La bioémulation (ou biomimétique) est l’idée d’essayer de comprendre la nature pour s’en inspirer en tentant de la reproduire. C’est une approche d’humilité qui positionne la dent naturelle comme un modèle parfait, absolu. Conscient que nous ne ferons jamais aussi bien, nous commençons par essayer au maximum de préserver la dent naturelle dans nos traitements. Puis, en étudiant la nature, sous tous ses aspects (biologique, mécanique, optique), nous tentons de mieux la comprendre pour essayer de la reproduire. Cette philosophie me pousse au quotidien à intervenir au maximum a minima et m’oblige régulièrement à me remettre en question.
Comment traitez-vous les cas complexes ?
Avant d’aborder un cas complexe, il faut prendre du recul pour réfléchir, analyser les difficultés, évaluer les supports dentaires, cibler les objectifs thérapeutiques. C’est cette phase de réflexion qui va conditionner le succès final, la suite n’étant que de la réalisation technique. Et si l’on réfléchit bien, les cas complexes ne sont finalement qu’une succession d’actes simples mais qu’il faut tous réaliser correctement.
Vous dites : « Un artisan qu’il faut choyer, c’est votre prothésiste ». Quel mode opératoire avez-vous mis en place avec le vôtre ?
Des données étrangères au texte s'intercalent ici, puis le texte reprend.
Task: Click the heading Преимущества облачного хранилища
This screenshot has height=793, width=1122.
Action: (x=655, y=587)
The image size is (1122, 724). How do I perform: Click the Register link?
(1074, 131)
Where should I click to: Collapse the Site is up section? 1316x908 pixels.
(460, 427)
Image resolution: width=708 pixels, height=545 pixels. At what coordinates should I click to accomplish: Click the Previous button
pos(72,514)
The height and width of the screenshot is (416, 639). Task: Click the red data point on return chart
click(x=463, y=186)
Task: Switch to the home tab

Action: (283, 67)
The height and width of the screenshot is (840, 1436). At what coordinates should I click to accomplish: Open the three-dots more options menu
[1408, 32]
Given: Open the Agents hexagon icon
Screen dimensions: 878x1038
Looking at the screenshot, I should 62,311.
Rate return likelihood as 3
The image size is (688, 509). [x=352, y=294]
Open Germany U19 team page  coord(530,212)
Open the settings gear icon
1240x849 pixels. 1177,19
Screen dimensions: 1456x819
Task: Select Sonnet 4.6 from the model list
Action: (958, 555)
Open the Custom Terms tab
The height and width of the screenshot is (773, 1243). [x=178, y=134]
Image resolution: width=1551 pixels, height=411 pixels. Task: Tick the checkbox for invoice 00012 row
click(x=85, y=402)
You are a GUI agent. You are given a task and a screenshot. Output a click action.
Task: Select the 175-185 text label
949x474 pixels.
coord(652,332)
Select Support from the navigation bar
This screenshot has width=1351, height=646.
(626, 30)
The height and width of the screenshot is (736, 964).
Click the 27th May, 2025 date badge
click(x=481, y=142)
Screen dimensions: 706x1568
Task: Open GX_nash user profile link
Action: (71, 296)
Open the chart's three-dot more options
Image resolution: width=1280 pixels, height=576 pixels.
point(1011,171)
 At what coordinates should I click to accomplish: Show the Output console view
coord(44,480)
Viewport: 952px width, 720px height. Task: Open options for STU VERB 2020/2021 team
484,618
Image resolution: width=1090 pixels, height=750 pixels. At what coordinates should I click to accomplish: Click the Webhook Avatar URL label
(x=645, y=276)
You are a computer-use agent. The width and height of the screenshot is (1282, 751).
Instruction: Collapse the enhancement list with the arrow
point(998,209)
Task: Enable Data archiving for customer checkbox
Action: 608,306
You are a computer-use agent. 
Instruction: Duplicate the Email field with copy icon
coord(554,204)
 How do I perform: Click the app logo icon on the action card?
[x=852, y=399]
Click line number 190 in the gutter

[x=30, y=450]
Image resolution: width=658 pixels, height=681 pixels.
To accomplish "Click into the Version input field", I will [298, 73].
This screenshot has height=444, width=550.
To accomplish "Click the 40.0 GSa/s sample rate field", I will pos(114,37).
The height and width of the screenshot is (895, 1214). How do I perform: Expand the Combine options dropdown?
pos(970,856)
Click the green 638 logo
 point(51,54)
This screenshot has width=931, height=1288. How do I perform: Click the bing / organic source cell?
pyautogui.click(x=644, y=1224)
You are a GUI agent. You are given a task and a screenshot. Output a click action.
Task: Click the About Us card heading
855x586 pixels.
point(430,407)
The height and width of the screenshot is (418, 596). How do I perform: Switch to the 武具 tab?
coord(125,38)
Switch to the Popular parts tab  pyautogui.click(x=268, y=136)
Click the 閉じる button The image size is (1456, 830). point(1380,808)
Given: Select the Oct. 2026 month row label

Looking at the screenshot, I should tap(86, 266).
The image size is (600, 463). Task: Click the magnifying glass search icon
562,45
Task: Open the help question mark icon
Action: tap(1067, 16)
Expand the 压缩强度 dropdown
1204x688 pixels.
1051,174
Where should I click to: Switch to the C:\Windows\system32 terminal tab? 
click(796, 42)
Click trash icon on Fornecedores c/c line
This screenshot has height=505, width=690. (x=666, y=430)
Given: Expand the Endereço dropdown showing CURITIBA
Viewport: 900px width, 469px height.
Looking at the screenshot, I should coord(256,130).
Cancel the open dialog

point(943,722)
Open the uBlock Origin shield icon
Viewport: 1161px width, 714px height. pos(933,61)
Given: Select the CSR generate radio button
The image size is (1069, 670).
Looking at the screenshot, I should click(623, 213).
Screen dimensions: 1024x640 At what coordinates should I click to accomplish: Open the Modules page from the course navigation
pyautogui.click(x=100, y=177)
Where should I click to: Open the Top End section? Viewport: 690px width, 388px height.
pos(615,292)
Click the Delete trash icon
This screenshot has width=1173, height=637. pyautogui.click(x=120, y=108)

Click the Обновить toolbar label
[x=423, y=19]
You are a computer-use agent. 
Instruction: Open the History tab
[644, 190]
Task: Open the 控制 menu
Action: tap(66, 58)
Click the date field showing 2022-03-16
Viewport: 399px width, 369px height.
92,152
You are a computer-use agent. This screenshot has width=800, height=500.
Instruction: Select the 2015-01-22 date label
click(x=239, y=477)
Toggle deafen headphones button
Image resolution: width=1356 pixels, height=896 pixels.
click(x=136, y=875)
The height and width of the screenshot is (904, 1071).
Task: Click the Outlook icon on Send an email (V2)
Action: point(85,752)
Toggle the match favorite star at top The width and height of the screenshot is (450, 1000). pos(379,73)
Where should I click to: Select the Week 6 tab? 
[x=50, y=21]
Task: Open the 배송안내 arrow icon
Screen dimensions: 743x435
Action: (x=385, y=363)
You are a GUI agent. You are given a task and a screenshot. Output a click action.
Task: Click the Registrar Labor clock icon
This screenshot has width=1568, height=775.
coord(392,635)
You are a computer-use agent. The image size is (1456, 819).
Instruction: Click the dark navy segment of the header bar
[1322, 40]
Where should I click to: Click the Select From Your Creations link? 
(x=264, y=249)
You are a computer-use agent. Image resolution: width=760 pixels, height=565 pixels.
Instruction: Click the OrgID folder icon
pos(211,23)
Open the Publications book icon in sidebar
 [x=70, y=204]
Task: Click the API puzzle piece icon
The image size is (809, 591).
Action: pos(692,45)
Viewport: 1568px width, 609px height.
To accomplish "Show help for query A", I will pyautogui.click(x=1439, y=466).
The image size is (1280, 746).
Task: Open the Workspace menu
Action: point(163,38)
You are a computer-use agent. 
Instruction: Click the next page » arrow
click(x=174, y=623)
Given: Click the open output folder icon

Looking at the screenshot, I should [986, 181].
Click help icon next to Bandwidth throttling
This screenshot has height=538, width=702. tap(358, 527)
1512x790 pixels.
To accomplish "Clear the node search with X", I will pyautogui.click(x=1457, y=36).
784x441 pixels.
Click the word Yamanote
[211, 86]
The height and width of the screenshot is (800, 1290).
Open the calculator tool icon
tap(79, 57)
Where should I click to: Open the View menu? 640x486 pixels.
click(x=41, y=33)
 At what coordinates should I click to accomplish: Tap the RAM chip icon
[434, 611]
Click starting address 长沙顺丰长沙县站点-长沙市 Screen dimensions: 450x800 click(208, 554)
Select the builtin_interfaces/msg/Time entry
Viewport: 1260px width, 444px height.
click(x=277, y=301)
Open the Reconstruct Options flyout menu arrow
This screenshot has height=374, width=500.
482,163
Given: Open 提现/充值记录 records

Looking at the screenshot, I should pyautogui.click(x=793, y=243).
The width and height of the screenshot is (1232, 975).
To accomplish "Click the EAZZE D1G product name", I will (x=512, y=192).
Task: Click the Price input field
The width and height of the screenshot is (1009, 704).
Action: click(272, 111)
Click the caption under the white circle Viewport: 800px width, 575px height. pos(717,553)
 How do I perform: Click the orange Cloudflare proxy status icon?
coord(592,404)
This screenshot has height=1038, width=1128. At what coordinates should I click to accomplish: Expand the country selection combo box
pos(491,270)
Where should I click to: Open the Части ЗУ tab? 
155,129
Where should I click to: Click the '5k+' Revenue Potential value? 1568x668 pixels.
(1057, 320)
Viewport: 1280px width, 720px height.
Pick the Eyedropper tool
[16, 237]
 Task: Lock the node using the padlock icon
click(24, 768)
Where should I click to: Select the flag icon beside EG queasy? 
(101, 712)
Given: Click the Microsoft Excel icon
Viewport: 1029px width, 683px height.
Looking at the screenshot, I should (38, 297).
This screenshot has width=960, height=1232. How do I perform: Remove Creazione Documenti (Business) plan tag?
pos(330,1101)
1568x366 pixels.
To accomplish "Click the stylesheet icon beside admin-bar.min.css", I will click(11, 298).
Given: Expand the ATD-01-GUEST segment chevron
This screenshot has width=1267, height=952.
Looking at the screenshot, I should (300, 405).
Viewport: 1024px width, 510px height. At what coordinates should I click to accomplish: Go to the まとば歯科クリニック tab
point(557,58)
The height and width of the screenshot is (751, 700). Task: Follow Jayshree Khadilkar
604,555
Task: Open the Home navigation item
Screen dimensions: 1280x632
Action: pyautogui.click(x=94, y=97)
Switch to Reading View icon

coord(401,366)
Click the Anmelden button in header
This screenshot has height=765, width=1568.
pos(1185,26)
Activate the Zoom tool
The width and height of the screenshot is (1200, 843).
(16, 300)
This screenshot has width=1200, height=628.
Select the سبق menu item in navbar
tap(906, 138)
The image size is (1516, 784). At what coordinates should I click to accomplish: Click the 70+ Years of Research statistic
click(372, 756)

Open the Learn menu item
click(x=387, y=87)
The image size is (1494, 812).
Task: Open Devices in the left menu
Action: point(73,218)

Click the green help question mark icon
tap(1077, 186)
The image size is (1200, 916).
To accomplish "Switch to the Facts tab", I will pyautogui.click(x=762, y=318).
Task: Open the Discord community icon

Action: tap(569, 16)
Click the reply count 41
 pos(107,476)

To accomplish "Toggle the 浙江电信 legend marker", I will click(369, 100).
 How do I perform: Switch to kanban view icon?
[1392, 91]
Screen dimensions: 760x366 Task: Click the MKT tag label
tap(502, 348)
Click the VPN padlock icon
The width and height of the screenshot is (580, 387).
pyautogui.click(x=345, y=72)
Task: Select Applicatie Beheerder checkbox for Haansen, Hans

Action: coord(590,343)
Le fait de travailler en équipe peut vite être source de déception. C’est le cas lorsque vous avez le sentiment d’avoir tout mis en place correctement et que le travail prothétique final n’est pas à la hauteur de vos attentes. La communication est donc essentielle pour transmettre au prothésiste nos attentes et celles de nos patients. Aussi, les débriefings sont fondamentaux pour accorder nos violons. Je partage au maximum avec lui le résultat final, qu’il soit bien ou moins bien, car s’il n’a pas de retour, il pensera que tout va bien et ne changera rien à ses habitudes. Une erreur trop souvent faite par les jeunes chirurgiens-dentistes est de trop se reposer sur le prothésiste en lui déléguant des décisions sans qu’il ait les informations nécessaires. Pour exemple, la réalisation d’un wax-up sans photos préalables, le choix du matériau sans qu’il connaisse la teinte du substrat… Quand je dis qu’« il faut choyer », j’entends qu’il faut donner au prothésiste tous les éléments pour qu’il ait la possibilité et l’envie de travailler correctement : belles préparations, belles empreintes, beaux provisoires, photos des provisoires en bouche mais aussi à l’échelle du sourire, photos et teinte des préparations… Si nous ne nous appliquons pas, pourquoi voulez-vous que lui s’applique pour
nous ?
Lorsque l’on souhaite pratiquer la dentisterie esthétique, quelle est selon vous la qualité indispensable à développer ?
Pour moi la première qualité pour pratiquer la dentisterie esthétique est la rigueur de travail. D’abord, parce qu’il faut connaître des protocoles précis, donc se former pour les maîtriser. Ensuite, parce qu’il faut s’efforcer d’appliquer correctement ces protocoles pour tous les cas cliniques sur tous les patients. Il est très tentant (souvent pour gagner du temps) de négliger certaines étapes en se disant : « Ce n’est pas grave, ce n’est pas top mais je corrigerai ensuite ». C’est un mauvais calcul car bien souvent, non seulement on n’arrive pas à rattraper la situation, mais en plus d’autres problèmes viennent s’ajouter. La rigueur est donc essentielle : je ne passe à l’étape suivante que quand la précédente est validée.